Die verfügbaren Sicherheitsdaten zu Ad26.COV2.S umfassen eine Analyse von 43.783 Teilnehmern. 21.895 wurden einmalig mit Ad26.COV2.S geimpft, 21.888 Probanden erhielten stattdessen Kochsalz-Placebo-Injektionen. Die am häufigsten berichteten Nebenwirkungen waren nach Angaben der FDA Schmerzen an der Injektionsstelle (48,6 Prozent), Kopfschmerzen (38,9 Prozent), Müdigkeit (38,2 Prozent), Muskelschmerzen (33,2 Prozent) und Übelkeit. Ältere Menschen (60 Jahre und älter) berichteten seltener über Nebenwirkungen als jüngere. Die meisten dieser Nebenwirkungen waren leicht bis mittelschwer und hielten ein bis zwei Tage an. 

Keine signifikanten Unterschiede zwischen Impfstoff und Placebo

Es gab den der FDA vorliegenden Daten zufolge keine signifikanten Ungleichgewichte zwischen Impfstoff- und Placeboempfängern bei unerwünschten Ereignissen, die innerhalb von 28 Tagen nach der Impfung gemeldet wurden. Allerding gab es zahlenmäßige Unterschiede bei schwerer Nesselsucht (Urtikaria): Fünf Probanden der Ad26.COV2.S-Gruppe berichteten über Urtikaria, in der Placebogruppe war es ein Proband. Thromboembolische Ereignisse traten in der Impfstoffgruppe 15-mal auf, unter Placebo zehnmal, über Tinnitus berichteten sechs Impfstoffempfänger und in der Placebogruppe keiner. „Die Daten sind zum jetzigen Zeitpunkt unzureichend, um einen kausalen Zusammenhang zwischen diesen Ereignissen und dem Impfstoff festzustellen“, heißt es im FDA-Briefing-Document.

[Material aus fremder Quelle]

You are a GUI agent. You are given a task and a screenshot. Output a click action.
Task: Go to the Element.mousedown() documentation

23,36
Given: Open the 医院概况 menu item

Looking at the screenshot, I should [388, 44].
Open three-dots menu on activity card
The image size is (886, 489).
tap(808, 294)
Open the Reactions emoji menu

Eine schwere Überempfindlichkeitsreaktion unter Ad26.COV2.S

Nicht-tödliche schwerwiegende unerwünschte Ereignisse, ausgenommen solche, die COVID-19 zugeschrieben werden, waren selten und zwischen den Studiengruppen in Bezug auf Raten und Arten von Ereignissen ausgeglichen (0,4 Prozent in beiden Gruppen). Eine schwere Überempfindlichkeitsreaktion (nicht als Anaphylaxie klassifiziert) begann zwei Tage nach Impfung  und „stand wahrscheinlich im Zusammenhang mit dem Erhalt des Impfstoffs“. 

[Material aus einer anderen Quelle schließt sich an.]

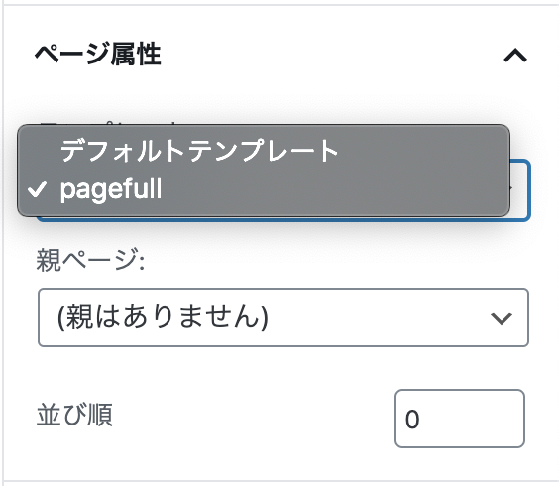Click the 0 value in the order field
The width and height of the screenshot is (559, 486).
pyautogui.click(x=412, y=419)
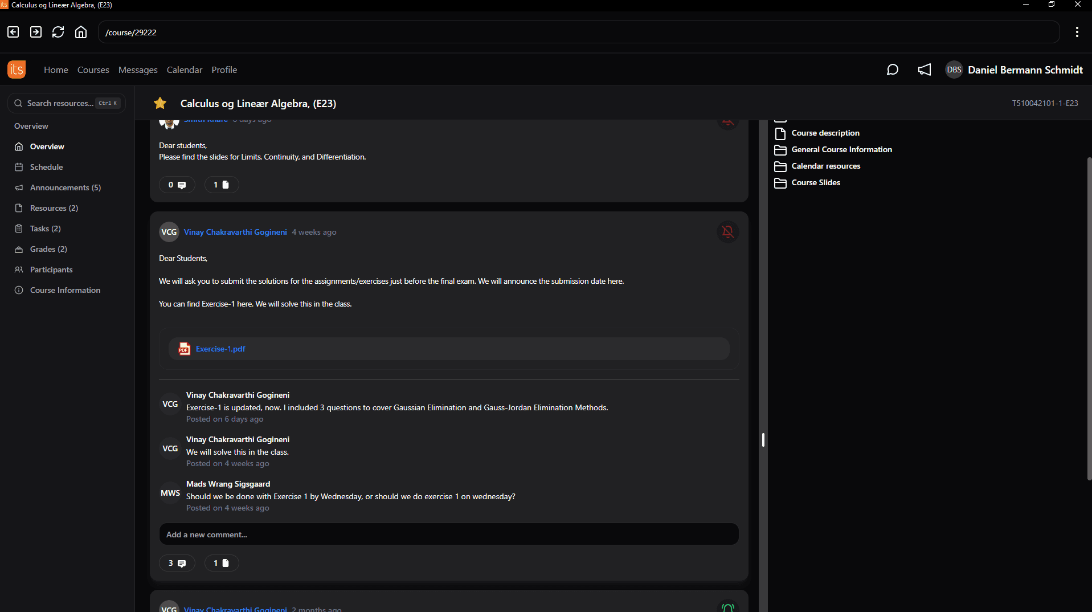The height and width of the screenshot is (612, 1092).
Task: Click the browser back arrow icon
Action: tap(13, 32)
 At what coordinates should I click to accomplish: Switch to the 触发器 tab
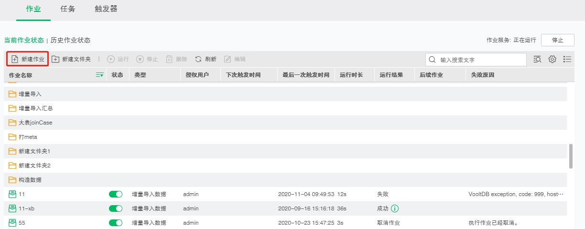pyautogui.click(x=106, y=9)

Kühlschranklagerung möglich

Den Daten der FDA zufolge kann Ad26.COV2.S (Suspension) bei 2 °C bis 8 °C im Kühlschrank gelagert werden. Nicht angebrochene Durchstechflaschen können bis zu 12 Stunden bei 9 °C bis 25 °C gelagert werden. Nach Entnahme der ersten Dosis sollte die Durchstechflasche maximal 6 Stunden bei Temperaturen von 2 °C bis 8 °C oder maximal 2 Stunden bei Raumtemperatur (maximal 25 °C) gelagert werden. Wird der Impfstoff innerhalb dieser Zeit nicht geimpft, muss er verworfen werden. Abgefüllt ist Ad26.COV2.S in Mehrfachdosis-Fläschchen mit 5 Dosen. Die Fläschchen sollten vor Licht geschützt werden.

EMA will im März entscheiden

Auch die Europäische Arzneimittel-Agentur (EMA) prüft den Janssen-Impfstoff bereits. Am 1. Dezember startete das Rolling-Review-Verfahren für Ad26.COV2.S, am 15. Februar hat die Johnson & Johnson-Tochter Janssen nun den Antrag auf bedingte Zulassung in der EU eingereicht. Die EMA will bis zum 11. März zu einer Empfehlung kommen, sodass ab Mitte März mit einer vierten COVID-19-Vakzine in der EU geimpft werden könnte.